Avec la chute du billet vert se profile l’établissement de conditions beaucoup moins favorables pour les marchés actions de la zone euro. Car même si l’Allemagne a démontré sa capacité à gérer un euro fort — ses clients traditionnels n’ont guère la possibilité de se tourner vers d’autres fournisseurs pour de nombreux produits industriels de haute précision –, des pays comme la France, l’Espagne ou l’Italie, qui dépendent des exportations de produits agroalimentaires, du tourisme et de la santé du secteur aéronautique, ont du souci à se faire.

Et ce sont les mêmes économistes de grands trusts financiers, ceux-là même qui affichaient un optimisme inébranlable dans la capacité du "système" à surmonter la crise du subprime, qui nous expliquent doctement les raisons de la soudaine vague de déprime qui affecte les marchés financiers depuis 48 heures.

Afin de ne pas donner l’impression de démentir leur diagnostic initial, ils ont beau jeu d’affirmer que les fondamentaux demeurent sains et que le désintérêt pour le compartiment obligataire — exceptés les bons du Trésor et les emprunts émis par les sociétés minières et pétrolières — ne fait que renforcer l’attrait exercé par les actions.

Encore faudrait-il que la saison des trimestriels, qui s’est inaugurée mardi avec une série de profits warnings, ne donne pas lieu à une vague de révisions à la baisse des bénéfices escomptés. Ou pire… à l’intégration d’un scénario de contraction globale de la consommation, pourtant déjà validé par Wal-Mart, Home Depot puis Sears qui ne reprenait pas un pouce de terrain ce mercredi après les 10% perdus mardi soir.

Sur le front du logement individuel, l’association nationale des agences immobilières US (la NAR) vient de réévaluer le risque de baisse du prix moyen des maisons à -1,4% en 2007. Le rythme des ventes pourrait chuter de -8% en année pleine, tandis que le nombre de saisies explose avec une multiplication sans précédent des défauts de paiement depuis 2001.

** Alors que les indices boursiers enregistrent des replis supérieurs à 2% ou 3% en 48h, le flux des ordres de ventes de précaution est ponctuellement interrompu par la diffusion de diverses rumeurs — invérifiables — d’OPA ou de LBO qui provoquent les flambées aussi soudaines qu’éphémères des titres tels que Vallourec (la dernière en date : avec Mittal, soupçonné une fois de plus de jouer le rôle de l’assaillant), Air Liquide ou Accor. Nous analysions hier encore ces "bruits qui courent" dans le Téléphone Rouge (0 899 781 961*), notre nouvel audiotel dédié principalement aux rumeurs qui font bouger les marchés.
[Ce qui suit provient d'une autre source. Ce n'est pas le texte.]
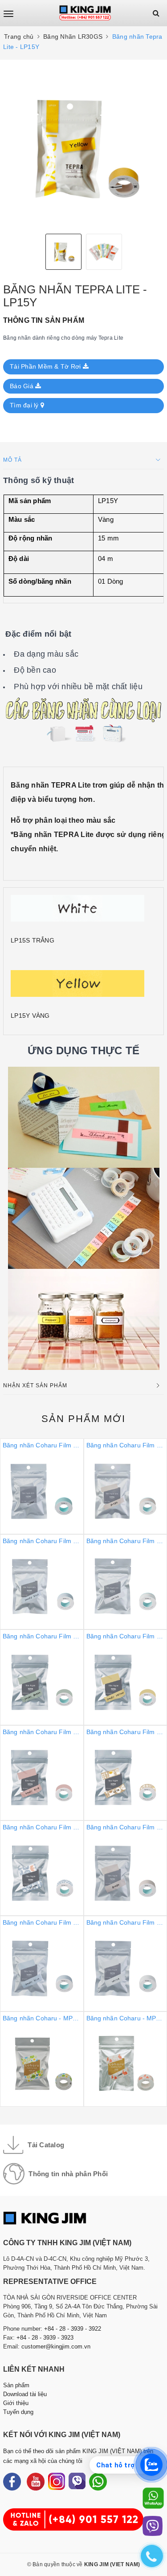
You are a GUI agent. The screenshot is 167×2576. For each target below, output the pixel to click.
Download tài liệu (25, 2394)
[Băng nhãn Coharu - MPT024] (83, 1772)
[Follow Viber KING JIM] (77, 2482)
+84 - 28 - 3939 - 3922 (72, 2328)
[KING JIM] (85, 13)
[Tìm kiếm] (156, 13)
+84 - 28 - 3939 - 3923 (44, 2337)
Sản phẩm (83, 1418)
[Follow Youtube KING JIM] (36, 2482)
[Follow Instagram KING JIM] (56, 2482)
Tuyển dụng (18, 2412)
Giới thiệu (16, 2403)
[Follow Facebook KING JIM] (12, 2482)
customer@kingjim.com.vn (55, 2346)
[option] (83, 146)
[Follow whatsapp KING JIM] (98, 2482)
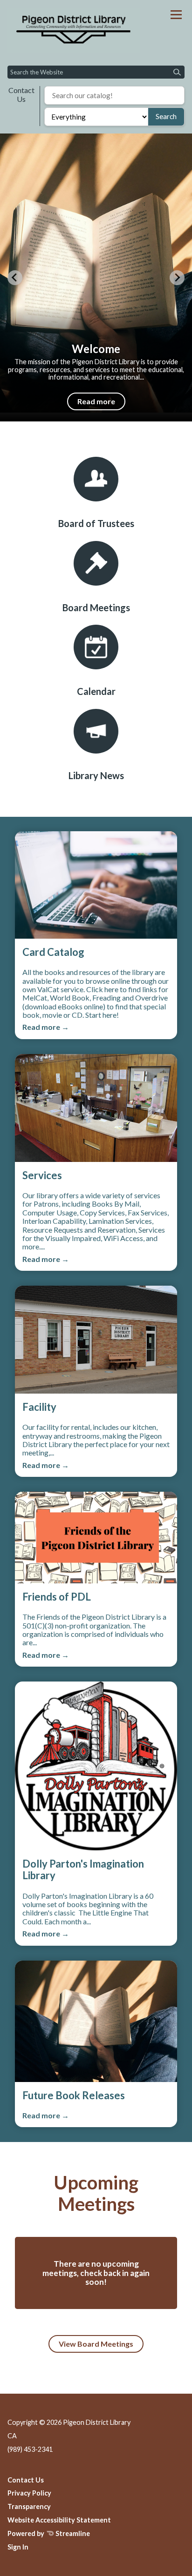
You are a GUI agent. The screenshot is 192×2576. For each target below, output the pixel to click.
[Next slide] (177, 277)
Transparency (29, 2506)
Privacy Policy (29, 2493)
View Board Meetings (96, 2343)
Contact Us (21, 94)
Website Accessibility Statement (59, 2520)
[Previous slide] (14, 277)
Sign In (17, 2547)
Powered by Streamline (48, 2533)
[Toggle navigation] (176, 14)
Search (166, 116)
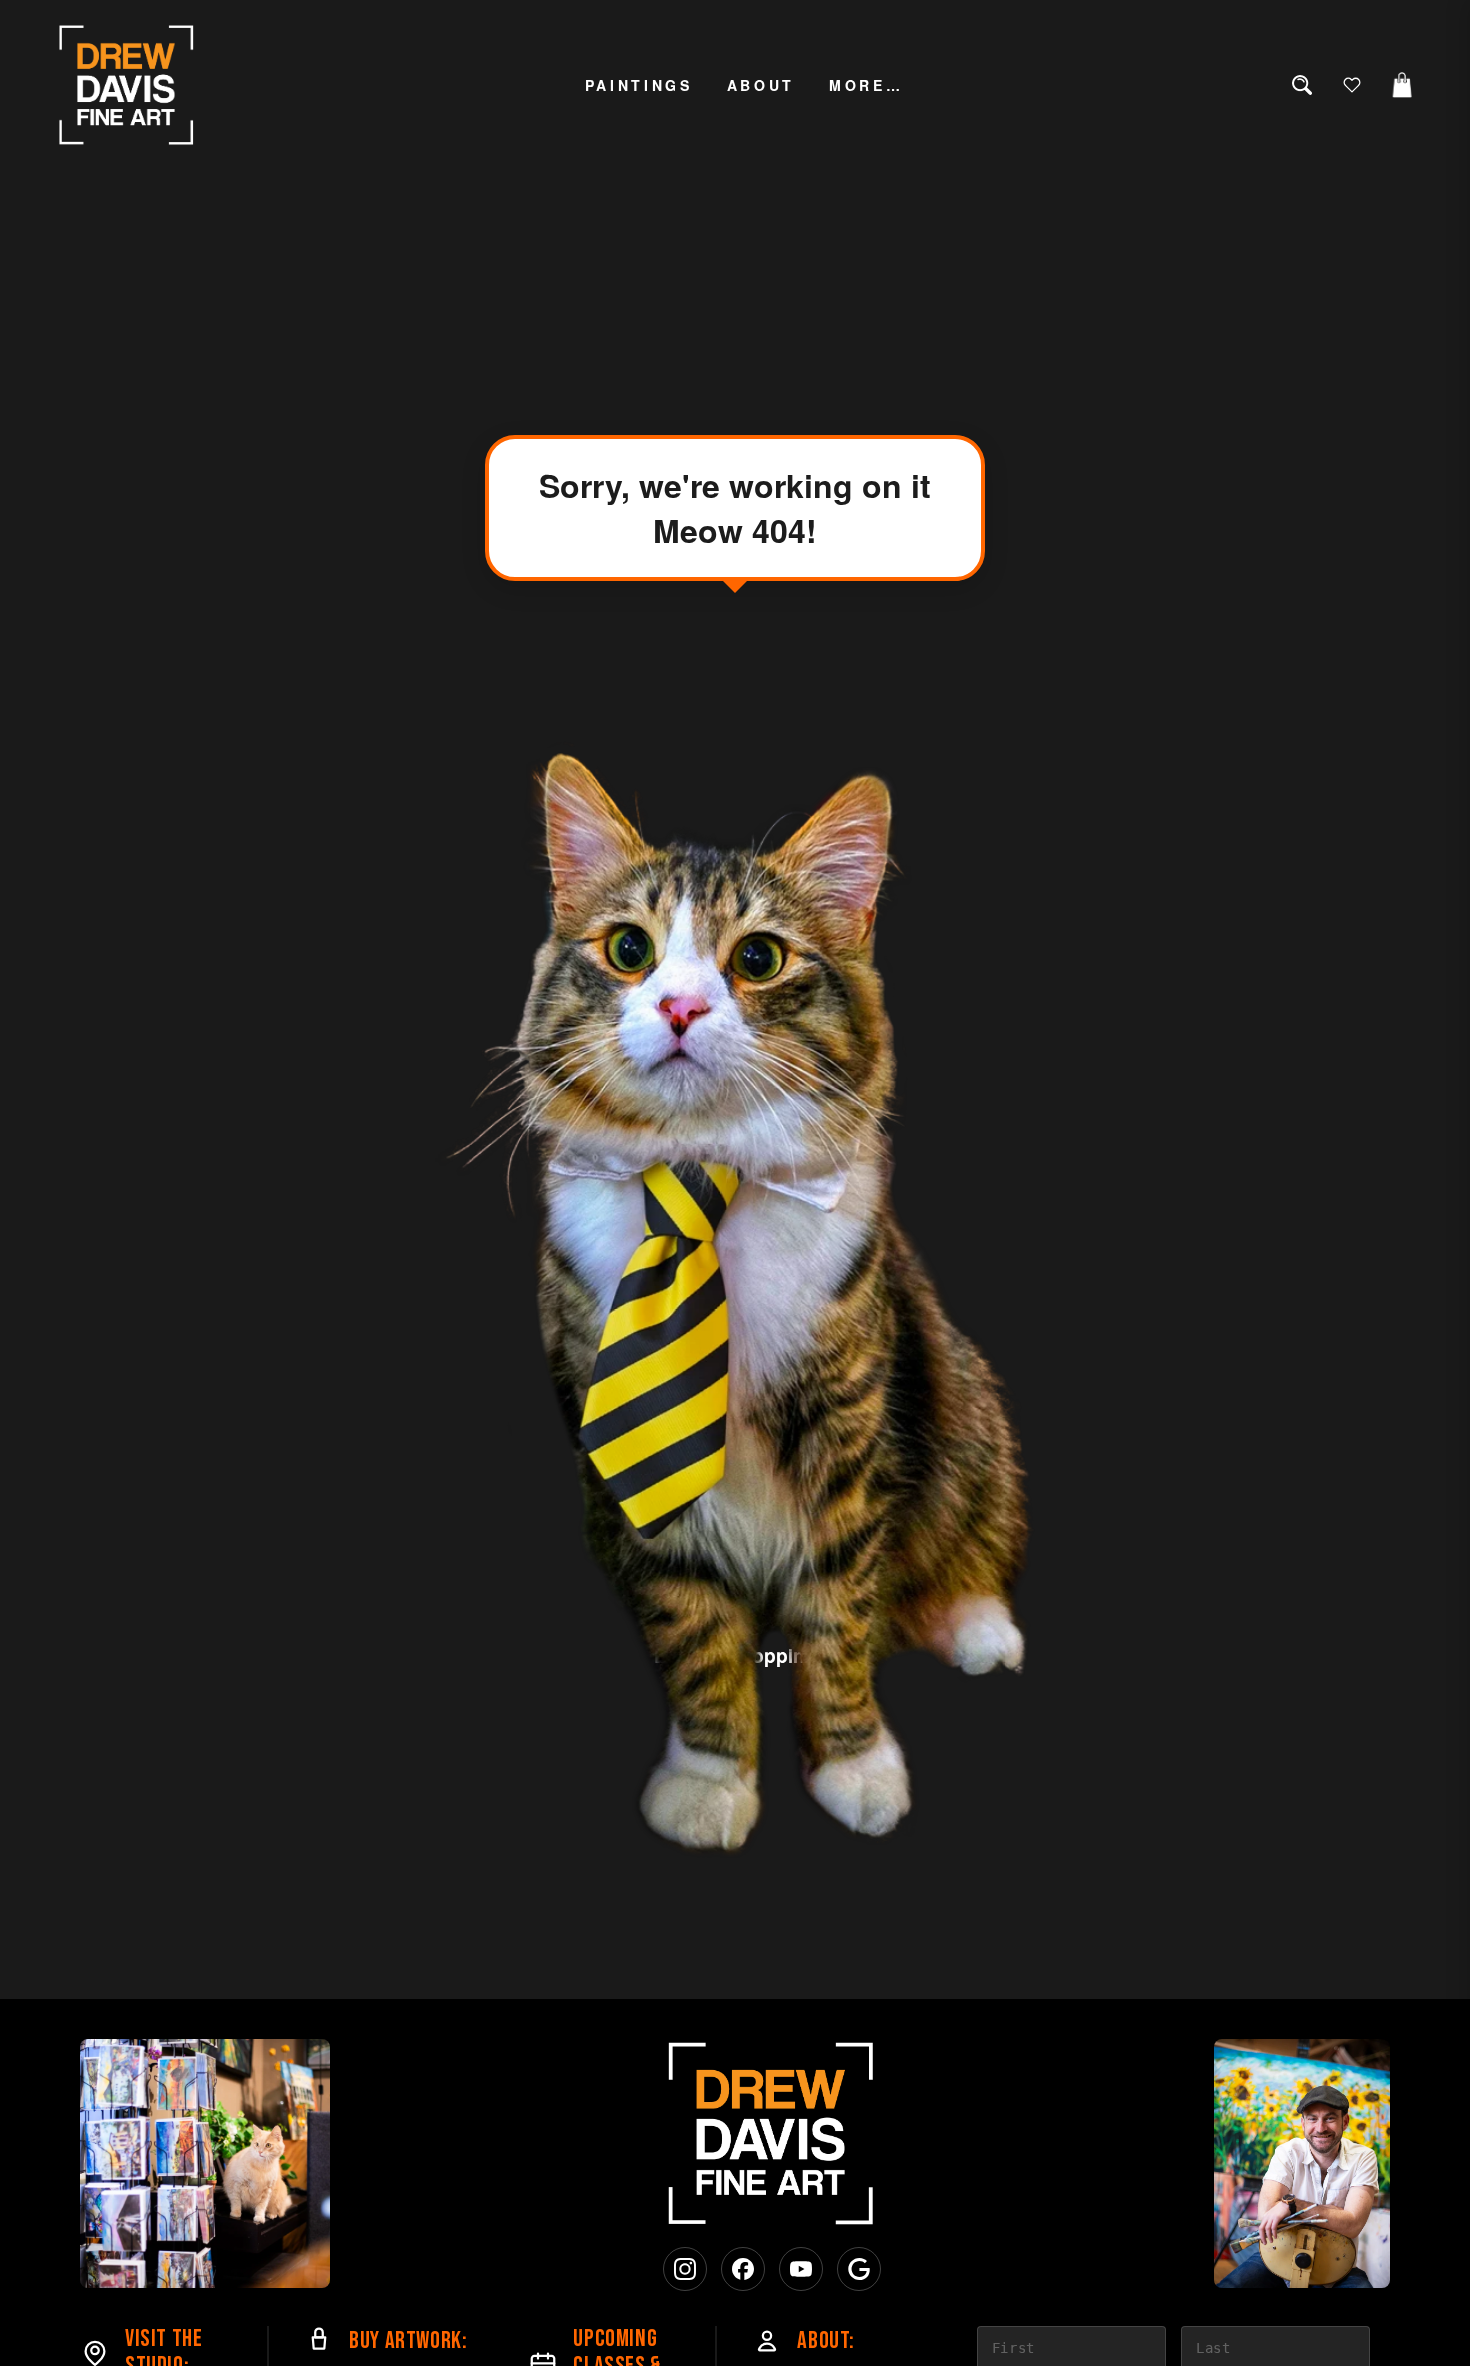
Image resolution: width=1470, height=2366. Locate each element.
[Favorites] (1352, 85)
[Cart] (1402, 85)
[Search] (1302, 85)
Le numéro 1 de l’hôtellerie tricolore bondissait de +11% en l’espace d’une heure, entre 68 et 75,3 euros. Il établissait un nouveau record absolu sur l’anticipation d’une riposte imminente de KKR, décidément sur tous les fronts — ce fonds est supposé s’intéresser également à l’Air Liquide, voire même à Carrefour… et pourquoi pas au Paris Saint-Germain, Parc des Princes ou au tabac de la Mairie ? — après l’assaut victorieux de Blackstone sur Hilton.

Est-il besoin de préciser que cette succession de petits électrochocs haussiers entraîne des réflexes de rachats paniques des positions short de la part des "suiveurs" ? La manœuvre semble avoir bien fonctionné mercredi puisque le marché parisien se hissera en clôture au-dessus des 6 000 points (à 6 001 points, soit le plancher de la veille) après avoir refermé à mi-séance le gap des 5 948 points resté béant depuis le 27 juin dernier, puis après avoir testé les 5 937 points (-1,35%).
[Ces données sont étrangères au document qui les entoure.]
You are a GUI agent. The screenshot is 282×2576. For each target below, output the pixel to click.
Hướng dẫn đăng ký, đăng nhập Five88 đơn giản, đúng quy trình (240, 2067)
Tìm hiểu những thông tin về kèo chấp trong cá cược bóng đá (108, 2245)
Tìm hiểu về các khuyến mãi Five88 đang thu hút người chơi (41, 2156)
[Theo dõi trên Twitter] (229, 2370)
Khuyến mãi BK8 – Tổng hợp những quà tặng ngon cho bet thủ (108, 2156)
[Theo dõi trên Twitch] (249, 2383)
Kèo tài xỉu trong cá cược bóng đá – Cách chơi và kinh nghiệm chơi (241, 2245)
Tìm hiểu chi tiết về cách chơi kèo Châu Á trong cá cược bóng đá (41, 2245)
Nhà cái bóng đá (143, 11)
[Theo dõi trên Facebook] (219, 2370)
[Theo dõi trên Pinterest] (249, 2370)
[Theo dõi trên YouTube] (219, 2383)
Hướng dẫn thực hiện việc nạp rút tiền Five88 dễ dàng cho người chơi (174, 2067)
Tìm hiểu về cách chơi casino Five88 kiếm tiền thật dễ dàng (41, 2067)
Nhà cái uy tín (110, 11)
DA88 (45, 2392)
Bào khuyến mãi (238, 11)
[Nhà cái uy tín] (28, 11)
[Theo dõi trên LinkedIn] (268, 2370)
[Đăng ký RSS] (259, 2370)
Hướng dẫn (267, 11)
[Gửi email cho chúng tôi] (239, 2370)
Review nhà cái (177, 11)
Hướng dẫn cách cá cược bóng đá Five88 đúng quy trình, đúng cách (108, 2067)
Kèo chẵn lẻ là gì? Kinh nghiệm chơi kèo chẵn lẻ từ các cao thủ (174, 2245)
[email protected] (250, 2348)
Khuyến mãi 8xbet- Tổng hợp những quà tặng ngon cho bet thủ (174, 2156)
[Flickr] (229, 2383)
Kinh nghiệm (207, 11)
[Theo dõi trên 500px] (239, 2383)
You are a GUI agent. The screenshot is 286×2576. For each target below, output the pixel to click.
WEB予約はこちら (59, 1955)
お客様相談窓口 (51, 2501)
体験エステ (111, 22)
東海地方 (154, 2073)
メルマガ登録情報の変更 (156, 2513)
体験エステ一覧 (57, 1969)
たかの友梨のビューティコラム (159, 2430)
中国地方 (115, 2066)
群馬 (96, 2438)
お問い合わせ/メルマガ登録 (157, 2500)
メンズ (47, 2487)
Mais ce genre de brefs rebonds techniques est aussitôt mis à profit par quelques investisseurs bien informés du peu de fondement concret de la plupart des rumeurs. Combien d’OPA ont réellement vu le jour au sein du CAC 40 depuis l’offensive de Mittal sur Arcelor ? Ces initiés en profitent bien sûr pour s’alléger dans les meilleures conditions possibles compte tenu du climat délétère régnant sur les marchés de taux et plus encore sur le front des changes.

** Comme le rappelle souvent Bill Bonner, les cours ne sauraient monter ou baisser éternellement : ils ont cependant pris cette curieuse habitude depuis novembre 2002 ou mars 2003 de grimper obstinément pendant des périodes d’une longueur inédite, puis d’enregistrer un soudain trou d’air avant de repartir de l’avant — pour des semaines et même des mois — de façon toujours plus résolue.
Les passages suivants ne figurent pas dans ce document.